14-10-2020
The Employment Tribunals (Constitution and Rules of Procedure) (Early Conciliation: Exemptions and Rules of Procedure) (Amendment) Regulations 2020 (SI 2020/1003) were approved in September and a number of the changes came into force on 8 October 2020. The changes are aimed to increase the flexibility of the tribunal system and help alleviate the pressure of the current back-log of cases. This is a short summary of the main changes.
Various non-employment judges (such as High Court judges, circuit judges, district judges and Recorders) will be able to sit as employment judges in appropriate cases.
Legal officers will be appointed to carry out certain functions previously carried out only by employment judges, such as:
• Determining whether a claim form should be rejected for any inconsistencies with the Early Conciliation details.

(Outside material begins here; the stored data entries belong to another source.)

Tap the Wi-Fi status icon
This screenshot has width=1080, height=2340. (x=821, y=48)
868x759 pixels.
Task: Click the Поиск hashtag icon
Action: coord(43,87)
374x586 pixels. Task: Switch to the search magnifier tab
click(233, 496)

• Determining whether extensions of time should be given, for example, either to file a response or comply with a case management order.
• Deciding whether an agreed application for postponement of a hearing can be ordered.

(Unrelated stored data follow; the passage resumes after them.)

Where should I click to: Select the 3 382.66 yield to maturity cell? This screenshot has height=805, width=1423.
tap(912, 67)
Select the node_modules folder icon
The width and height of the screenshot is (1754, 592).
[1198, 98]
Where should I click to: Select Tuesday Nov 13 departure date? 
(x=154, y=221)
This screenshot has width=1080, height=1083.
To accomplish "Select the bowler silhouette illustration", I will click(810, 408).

• Giving orders for a lead case to be used where two or more claims raise related issues of fact or law.
• Dismissing claims on withdrawal.
Parties will be able to challenge the decisions of legal officers by applying in writing to the tribunal for a decision of a legal officer to be reconsidered by an employment judge within 14 days.

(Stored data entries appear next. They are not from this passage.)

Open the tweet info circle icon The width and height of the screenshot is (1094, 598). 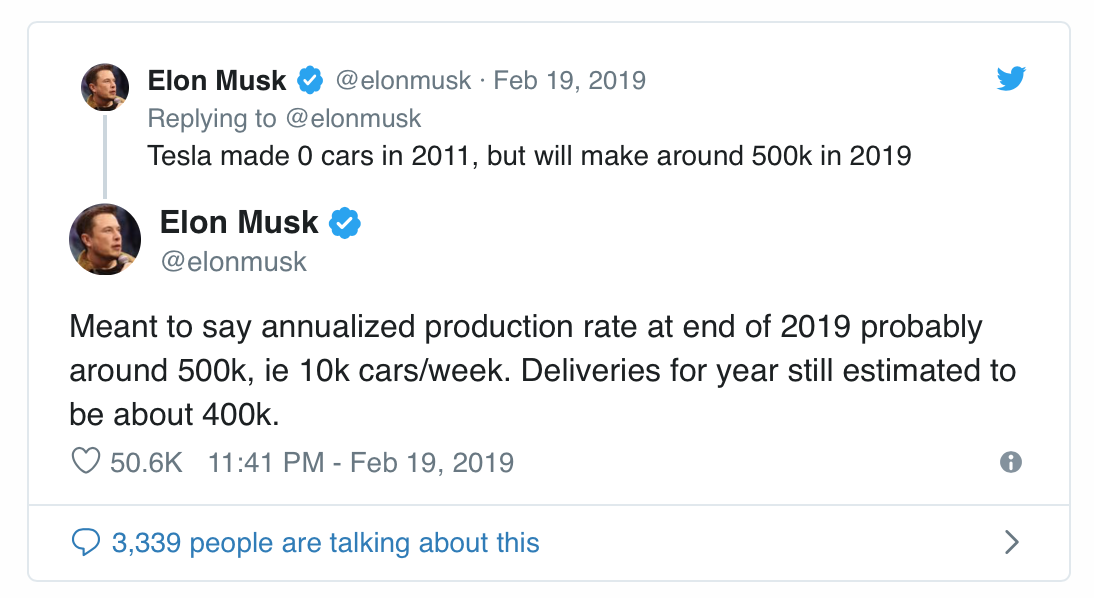[1010, 462]
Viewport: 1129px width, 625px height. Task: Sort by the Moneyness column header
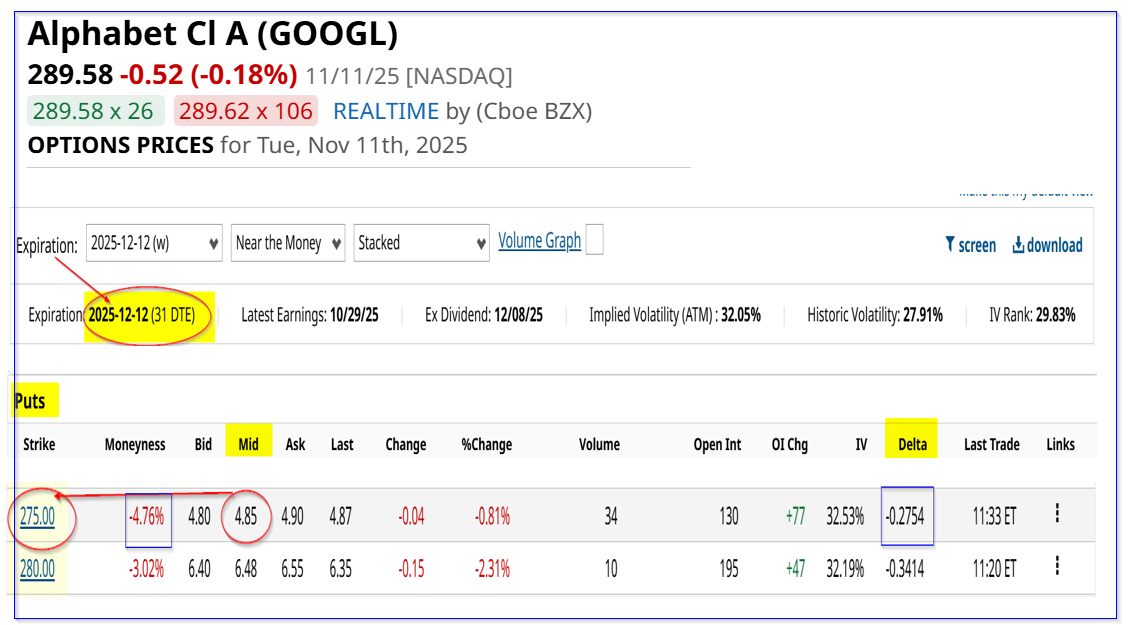coord(135,444)
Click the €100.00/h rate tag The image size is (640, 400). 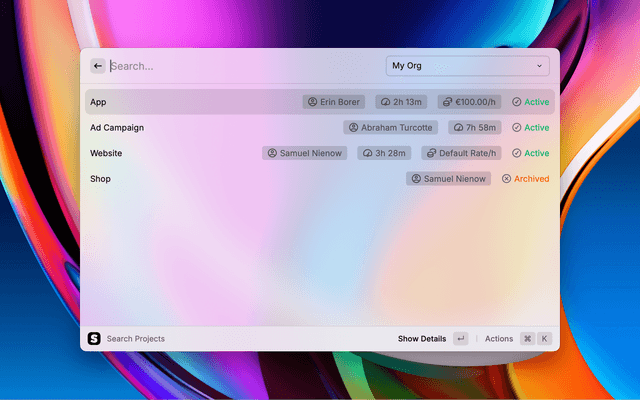click(469, 102)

Two or more claimants will be able to make their claim on the same claim form if their claims give rise to related issues of fact or law and there is a similar relaxation for response forms.
Previously, if there was an inconsistency between the EC number on the claim form and the EC certificate, the claim form had to be referred to an employment judge for consideration. This change means that the claim form does not have to be rejected on this basis if the judge considers a mistake was made and it would not be in the interests of justice to reject the claim. If no EC number is given at all, the claim must still be rejected.
Judges can now accept a claim form where they consider that the claimant made “an error”, rather than a “minor error”, in relation to the name of the claimant or respondent and it would not be in the interests of justice to reject the claim.
In hearings which take place by electronic communication, witness statements may be made available for inspection by the public otherwise than during the course of the hearing only. The rules about seeing a witness are also relaxed so this is required only “so far as is reasonably practicable” during a remote hearing, although it is still required that the parties and public can hear what the tribunal hears.
Now any employment judge can reconsider a rejection, not just the judge who originally made the decision.
Now a default judgment may be issued after the hearing for an uncontested preliminary issue without the need for a further hearing.
ACAS: Changes to early conciliation procedure from 1 December 2020
The length of the EC period will be increased to six weeks instead of one calendar month, but the power to extend the EC period by 14 days has been removed.